The problem with the statin explanation is that it sucks up all the oxygen in the room. No one ever talks about anything else. There is just too much money in statins. Imagine if we explored the oxidized endothelium a bit more, and started dismantling all the cath labs and Coronary Care Units.  One person's life-saving venture is another's economic loss. 


Let's repeat and summarize. Oxidative stress that makes peroxide is the first step. That likely starts with dysfunction in the ATP breakdown system that makes hypoxanthine and then uric acid. Peroxide damages lipid membranes, causing them to contract and shrink. Once you have shrinkage, LDLs can get in. They get oxidized too, making for small, dangerous LDLs.
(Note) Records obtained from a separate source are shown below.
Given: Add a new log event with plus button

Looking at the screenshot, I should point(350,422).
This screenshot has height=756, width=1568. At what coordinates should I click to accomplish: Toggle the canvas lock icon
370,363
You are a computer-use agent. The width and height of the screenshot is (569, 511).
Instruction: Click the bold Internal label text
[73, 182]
What has changed is that we now have the oral form of plasmalogen precursors that take phosphatidylcholine into its final, useful form, plasmalogens that will populate and repair the damaged membranes that got it all started. That will be the cure. 


Taking a statin is showing up for the party at 11 pm. A little late and on the wrong topic. May help a little, but let's get on with a real cure.
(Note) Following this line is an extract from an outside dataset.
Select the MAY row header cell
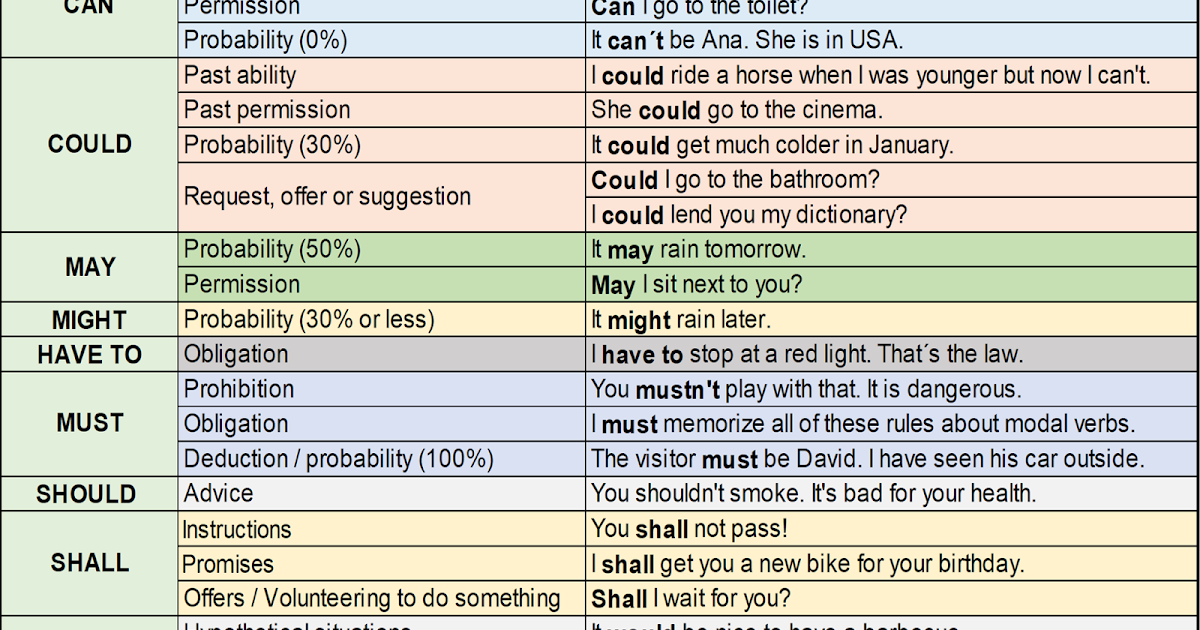 pyautogui.click(x=89, y=267)
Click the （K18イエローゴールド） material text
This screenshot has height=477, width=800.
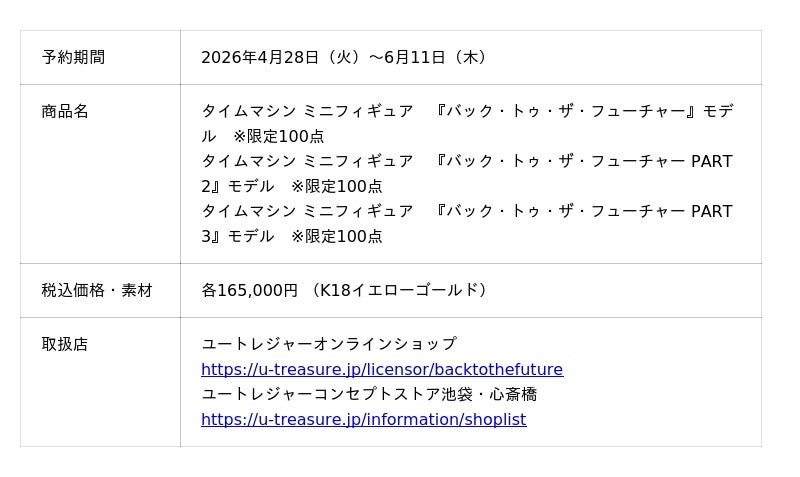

www.What will Work for me? I have measured my CRP for years and I'm distressed that it has been 1.7-2.8 indicating that I have a double to triple risk for heart disease. My father had a heart attack. I've been an ER doc for 25+ years and believe me, I'm a bit spooked by having heart disease. I've been to the ER for chest pain and had a stress test, that I passed. Small comfort. I've been on Prodrome Glia and Neuro (the two dominant forms of plasmalogen precursors, made from phosphatidylcholine) for over a year now. My CRP is now 0.3, below the 1.0 threshold. I have repaired my endothelium. I'm taking NO to boot. You can too. There is no toxicity to Prodrome Neuro or Prodrome Glia.


References: Br J Pharm, Asian Pac J Cancer Prevention, Jr Thrombosis and Hemostasis, Oxid Med, BMJ, Biomedical Reports, Jr of Clin Diag Research, Frontiers Dev Cell Biol,


Pop Quiz 

1. What do statins do?                        Answer: Inhibit the manufacturing of cholesterol by your cells. 

2. Why is cholesterol harmful?                    Answer: Small, dense, oxidized LDLs can migrate into the artery wall and accumulate in plaques that expand and plug up arteries. That process is killing half of us. 

3. What is the first step in developing cardiovascular disease?                          Answer: Damage to the lining of your arteries caused by peroxide that causes the lining cells to shrink. (Imagine holding a candle to Saran wrap.....it shrinks) 

4. What happens to CRP, the best indicator of heart disease risk, when you give plasmalogen precursor supplements?                          Answer: It normalizes 

5. What happens to the wall of your arteries when you take Plasmalogen supplements and Nitric Oxide?                        Answer: You repair the root cause of artery disease.